In [None]:
import numpy as np, pandas as pd
import re, random, os, string

import matplotlib.pyplot as plt
%matplotlib inline

from pprint import pprint
from nltk.tokenize import word_tokenize
from nltk.stem import WordNetLemmatizer

In [None]:
#Task1 - Read the .csv file using Pandas. Take a look at the top few records.

topicReviews = pd.read_csv("sample_data/K8 Reviews v0.2.csv")
topicReviews.head()

Unnamed: 0,sentiment,review
0,1,Good but need updates and improvements
1,0,"Worst mobile i have bought ever, Battery is dr..."
2,1,when I will get my 10% cash back.... its alrea...
3,1,Good
4,0,The worst phone everThey have changed the last...


In [None]:
#Task2 - Normalize casings for the review text and extract the text into a list for easier manipulation.

lowerCaseReviews = [rev.lower() for rev in topicReviews.review.values]

In [None]:
import nltk
nltk.download('punkt')

[nltk_data] Downloading package punkt to /root/nltk_data...
[nltk_data]   Unzipping tokenizers/punkt.zip.


True

In [None]:
#Task3 - Tokenize the reviews using NLTKs word_tokenize function.

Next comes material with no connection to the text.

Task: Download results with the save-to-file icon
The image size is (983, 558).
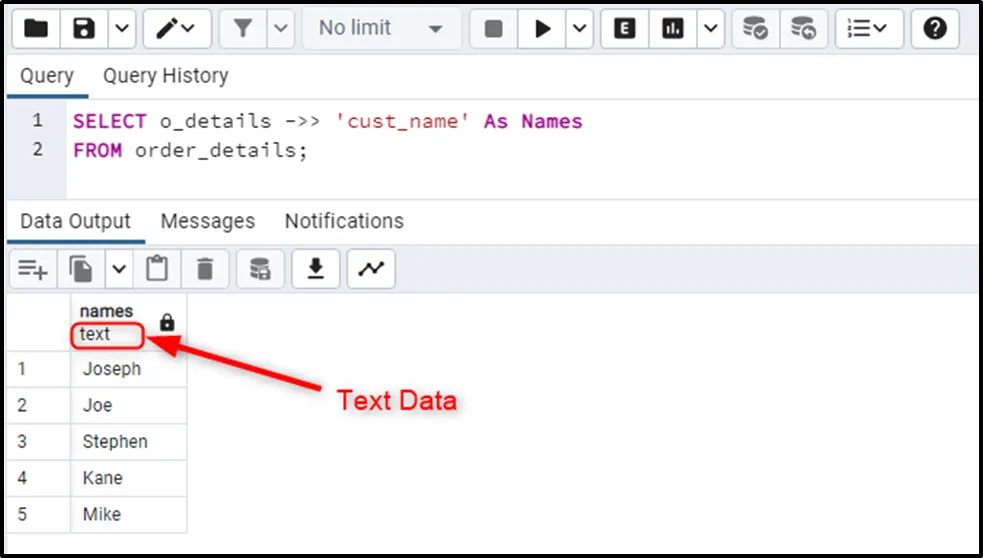Action: (316, 269)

tokenOfReviews = [word_tokenize(lowerRev) for lowerRev in lowerCaseReviews]
tokenOfReviews[0]

['good', 'but', 'need', 'updates', 'and', 'improvements']

In [None]:
nltk.download('averaged_perceptron_tagger')
nltk.download('tagsets')
nltk.download('wordnet')
nltk.download('omw-1.4')
nltk.download('stopwords')

[nltk_data] Downloading package averaged_perceptron_tagger to
[nltk_data]     /root/nltk_data...
[nltk_data]   Package averaged_perceptron_tagger is already up-to-
[nltk_data]       date!
[nltk_data] Downloading package tagsets to /root/nltk_data...
[nltk_data]   Package tagsets is already up-to-date!
[nltk_data] Downloading package wordnet to /root/nltk_data...
[nltk_data]   Package wordnet is already up-to-date!
[nltk_data] Downloading package omw-1.4 to /root/nltk_data...
[nltk_data]   Package omw-1.4 is already up-to-date!
[nltk_data] Downloading package stopwords to /root/nltk_data...
[nltk_data]   Unzipping corpora/stopwords.zip.


True

In [None]:
#Task4 - Perform parts-of-speech tagging on each sentence using the NLTK POS tagger

taggedReviews = [nltk.pos_tag(revTag) for revTag in tokenOfReviews]
taggedReviews[0]

[('good', 'JJ'),
 ('but', 'CC'),
 ('need', 'VBP'),
 ('updates', 'NNS'),
 ('and', 'CC'),
 ('improvements', 'NNS')]

In [None]:
#Task5 - 1 - Find out all the POS tags that correspond to nouns

nltk.help.upenn_tagset()

$: dollar
    $ -$ --$ A$ C$ HK$ M$ NZ$ S$ U.S.$ US$
'': closing quotation mark
    ' ''
(: opening parenthesis
    ( [ {
): closing parenthesis
    ) ] }
,: comma
    ,
--: dash
    --
.: sentence terminator
    . ! ?
:: colon or ellipsis
    : ; ...
CC: conjunction, coordinating
    & 'n and both but either et for less minus neither nor or plus so
    therefore times v. versus vs. whether yet
CD: numeral, cardinal
    mid-1890 nine-thirty forty-two one-tenth ten million 0.5 one forty-
    seven 1987 twenty '79 zero two 78-degrees eighty-four IX '60s .025
    fifteen 271,124 dozen quintillion DM2,000 ...
DT: determiner
    all an another any both del each either every half la many much nary
    neither no some such that the them these this those
EX: existential there
    there
FW: foreign word
    gemeinschaft hund ich jeux habeas Haementeria Herr K'ang-si vous
    lutihaw alai je jour objets salutaris fille quibusdam pas trop Monte
    terram fiche oui corporis ...
IN: preposition or

In [None]:
#Task5 - 2 - Limit the data to only terms with these tags.

nounInReviews=[]
for sent in taggedReviews:
    nounInReviews.append([token for token in sent if re.search("NN.*", token[1])])

In [None]:
#Task6 - Lemmentize - Different forms of the terms need to be treated as one.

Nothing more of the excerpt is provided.